Zeytin: Sofralarımızın Vazgeçilmezi ve Kadim Bir Bilgelik
Zeytin, sadece sofralarımızın vazgeçilmez bir parçası değil, aynı zamanda tarih boyunca çeşitli efsanelere ve hikayelere konu olmuş kadim bir ağaçtır. Yunan mitolojisinde, Anadolu’nun bereketli topraklarında ve Arap coğrafyasında kültürleri etkileyen ve şekillendiren değerli bir meyvedir. Sanatçı Cansu Sönmez, zeytin ağacının kadim bilgeliğinden esinlenerek “Soğuk Su Kadar Eski Bir Tat” başlıklı bir sergi sunuyor. Bu sergi, Maslak’ta bulunan PG Art Gallery’de 7 Nisan’a kadar ziyaret edilebilir.
Dönüşümün Unsuru ve Homeros’tan Alıntı
Sergide, Homeros’tan alıntılanan derin bir söz de yer almakta: “Herkese aitim ve kimseye ait değilim.
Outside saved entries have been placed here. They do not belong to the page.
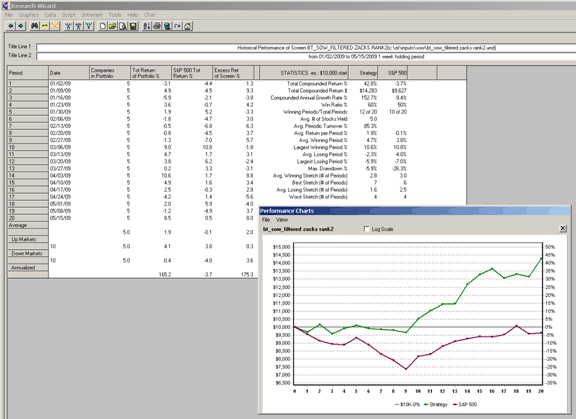Click the binoculars search icon

pos(35,26)
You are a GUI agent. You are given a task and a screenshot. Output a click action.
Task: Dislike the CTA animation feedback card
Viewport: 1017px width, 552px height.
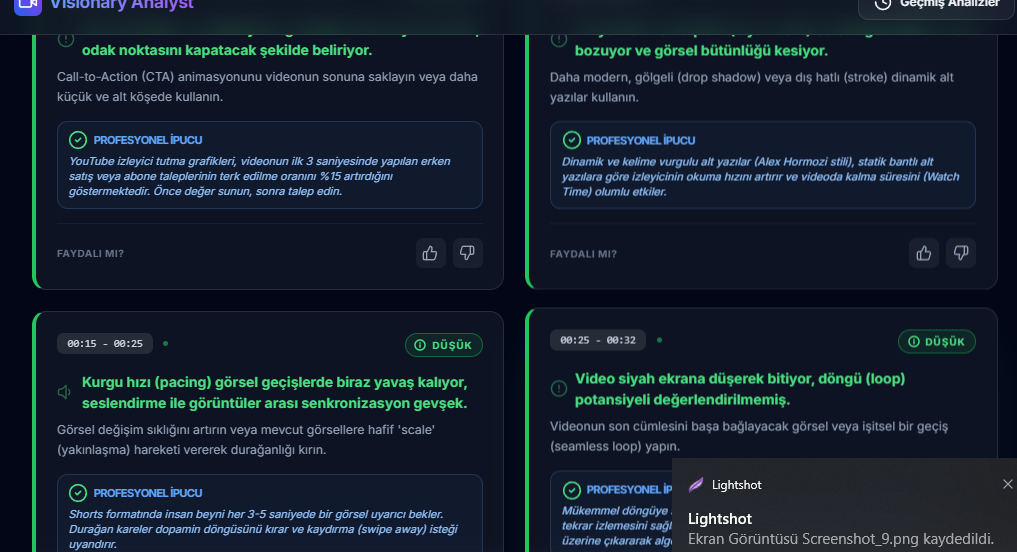point(467,253)
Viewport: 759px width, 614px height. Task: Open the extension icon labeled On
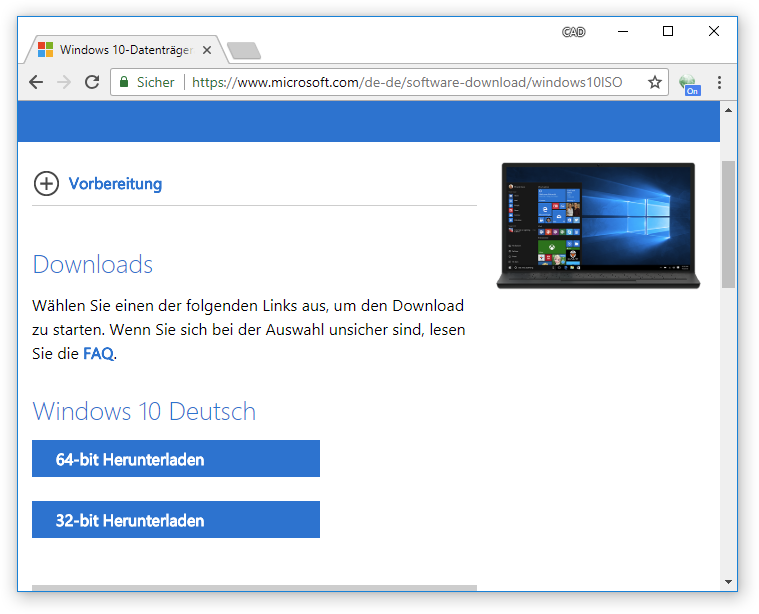coord(688,84)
Sen gelmeden önce buradaydım ve sen gittikten sonra da burada olacağım.” Bu ifade, sergiye derin bir anlam katıyor. Sönmez, videodaki estetiğin, sergide kullanılan vegan deri ve “Ölmez Ağaç” çalışmasındaki kolaj tekniği ile bütünlük oluşturacak şekilde tasarlandığını belirtiyor. Video yapımında sanatçılar Ahmet Rüstem Ekici ve Hakan Sorar, sergideki eserlere eşlik eden metinlerde ise Dilan Güven’in katkıları yer alıyor. Üç boyutlu heykelin dijital ortama aktarılmasında ise Artun İmamoğlu’nun imzası bulunuyor.
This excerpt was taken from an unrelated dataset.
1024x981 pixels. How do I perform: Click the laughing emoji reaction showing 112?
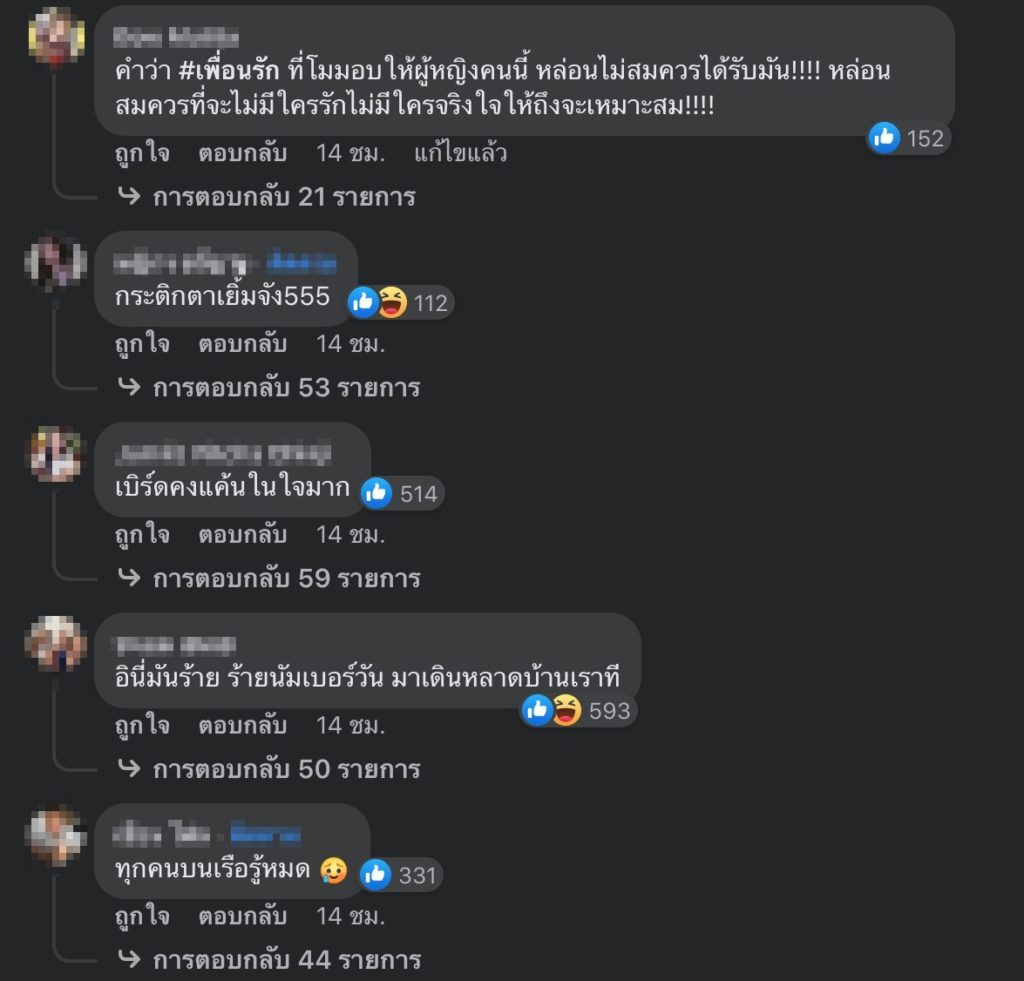click(392, 302)
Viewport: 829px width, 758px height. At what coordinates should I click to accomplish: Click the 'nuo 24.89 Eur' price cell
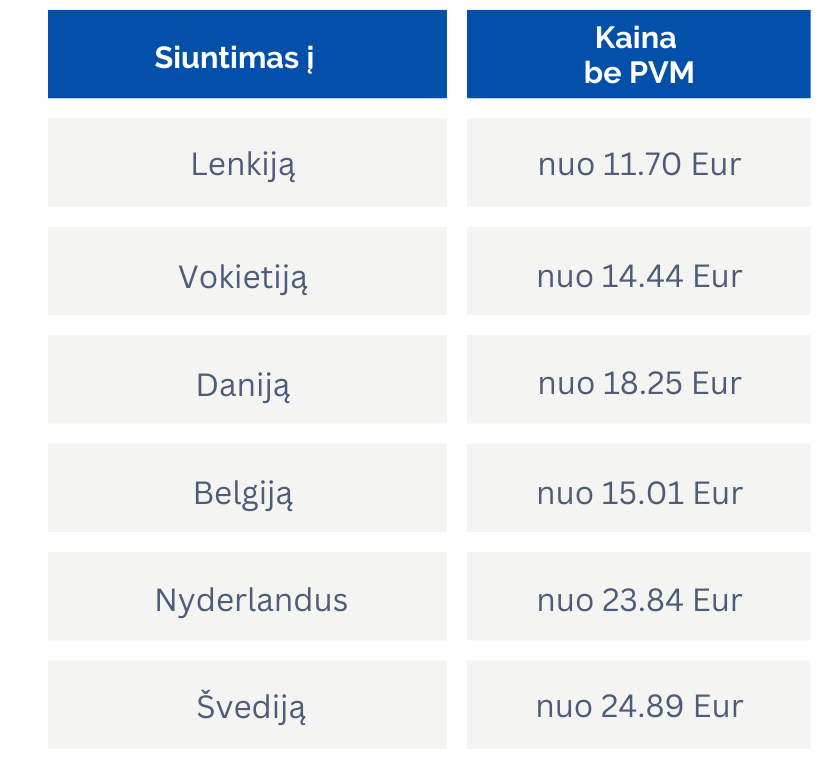pos(639,705)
Toprağın Hafızasını Yüzeye Taşımak
Sönmez, sergi için “Anlam ve malzeme arasında dolaşan bir hafızayı görünür kılıyor” ifadelerini kullanıyor. “Sergide yer alan formlar yalnızca birer şekil değil; zamanın tortusu, insanın doğa üzerindeki izleri ve doğanın bu izleri ekolojik bir süreçle dönüştürme çabası olarak okunabilir.” Zeytinin, bir ağaç olmanın ötesinde, doğayla insanın kesişim noktasında duran bir varlık olduğunu vurguluyor. “Antik tapınaklardan tufan mitlerine, savaşlardan kutsama ritüellerine kadar uzanan bir belleğe sahip” diyor ve ekliyor: “Tarih boyunca yalnızca bir besin kaynağı değil, aynı zamanda hafızanın taşıyıcısı, zamanın işareti ve direnişin alanı oldu. Yakıldığında bile köklerinden yeniden filizlenerek varlığını sürdürdü. Tarımsal bir döngünün, barışın, kutsalın ve gündeliğin ortak paydası haline geldi.”
Sönmez, serginin zeytin ağacına ilişkin farkındalık yaratmak, toprağın hafızasını yüzeye taşımak ve insanın doğa üzerindeki müdahalesinin izlerini sorgulamak için bir alan açtığını vurguluyor ve sözlerini şöyle sonlandırıyor: “Serginin malzeme ve kavramlar üzerinden kurduğu bu diyalogda, ziyaretçilerin de kendi hikâyelerini bulmalarını umuyorum.”